The understanding of the way that Intel references its TDP (thermal design point) values has gone through a mini-revolution in the last few years. We have had an almost-decade of quad-core processors at around 90 W and 65 W, and most of them would never reached these numbers even under turbo modes - for example, the Core i5-6600K was rated at 91 W, but peak power draw was only 83 W. This has been the norm for a while, until recently when Intel had to start boosting the core count. As we have slowly gone up in core count, from 4 to 6 to 8 and now 10, these numbers have seemed almost arbitrary for a while.

The reason comes down to what TDP really is. In the past, we used to assume that it was the peak power consumption of the processor was its TDP rating – after all, a ‘thermal design point’ of a processor was almost worthless if you didn’t account for the peak power dissipation. What makes Intel’s situation different (or confusing, depending on how you want to call it) is that the company defines its TDP in the context of a 'base' frequency. The TDP will be the maximum power under a sustained workload for which the base frequency is the minimum frequency guarantee. Intel defines a sustained workload one in which the 'turbo budget' has expired, and the processor will achieve its best frequency above base frequency (but not turbo modes) .

The point about ‘not turbo’ is the key element here. Intel’s TDP ratings are only in effect for the base frequency, not the turbo frequency. If a PC is built with a maximum power dissipation in mind, allowing a processor to turbo above that power might have catastrophic consequences for the thermal performance of that system. The other angle is that Intel never quotes the turbo power levels (also known as Power Level 2, or PL2) alongside the other specifications, although they are technically in the specification documents when they get released.

On top of all this, motherboard manufacturers also get a say in how a processor performs. Because turbo power is only an optional suggestion from Intel, technically Intel will accept any value for the ceiling of the turbo power, and accept turbo under any circumstances if the motherboard manufacturer wants it. Motherboard manufacturers overengineer their motherboards to support longer turbo times (or overclocking), and so they will often ignore these Intel recommended values for PL2, allowing the processor to turbo harder for longer, and in a lot of cases of premium motherboards, indefinitely.

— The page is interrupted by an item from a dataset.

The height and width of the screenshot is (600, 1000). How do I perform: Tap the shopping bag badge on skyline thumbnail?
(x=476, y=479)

So why does all this matter with respect for this review? Well my key comparison in this review is our new processor, the Core i7-10700, up against its overclocking counterpart, the Core i7-10700K. Aside from the suffix difference, the K variant has a TDP almost twice as high, and this manifests almost entirely in the base frequency difference.

Intel SKU vs SKU
(an homage to Spy vs Spy)
Intel Core
AnandTech Intel Core
8 C / 16 T Cores / Threads 8 C / 16 T
3.8 GHz Base Frequency 2.9 GHz
5.1 GHz Peak Turbo (1-2C) 4.8 GHz
4.7 GHz All-Core Turbo 4.6 GHz
2 x DDR4-2933
Up to 128 GB
DRAM Support 2 x DDR4-2933
Up to 128 GB
125 W TDP / PL1 65 W
Intel UHD 630 Integrated Graphics Intel UHD 630
$374 Price (1ku) $323

Even though the TDP is 125 W vs 65 W, the peak turbo frequency difference is only +300 MHz, and the all-core turbo difference is only +100 MHz. In contrast, the base frequency difference is +900 MHz, and that is ultimately what the user is paying for. But this base frequency only matters if the motherboard bothers to put a cap on turbo budgets.

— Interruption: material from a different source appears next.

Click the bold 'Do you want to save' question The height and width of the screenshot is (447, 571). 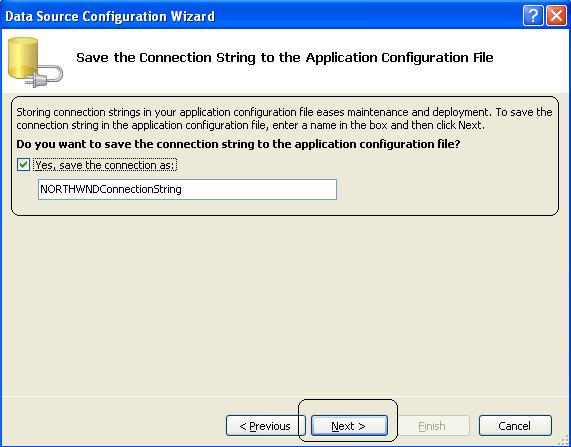(239, 144)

The base frequency is more of a minimum guaranteed frequency, than an absolute 'this is what you will get' value under a sustained workload. Intel likes to state that the base frequency is the guarantee, however if a processor can achieve a higher frequency while power limited, it will - if it can achieve that power value with 200 MHz above base frequency, it will run at the higher frequency. If this sounds familiar, this is how all AMD Ryzen processors work, however Intel only implements it when turbo is no longer available. This ends up being very processor dependent. 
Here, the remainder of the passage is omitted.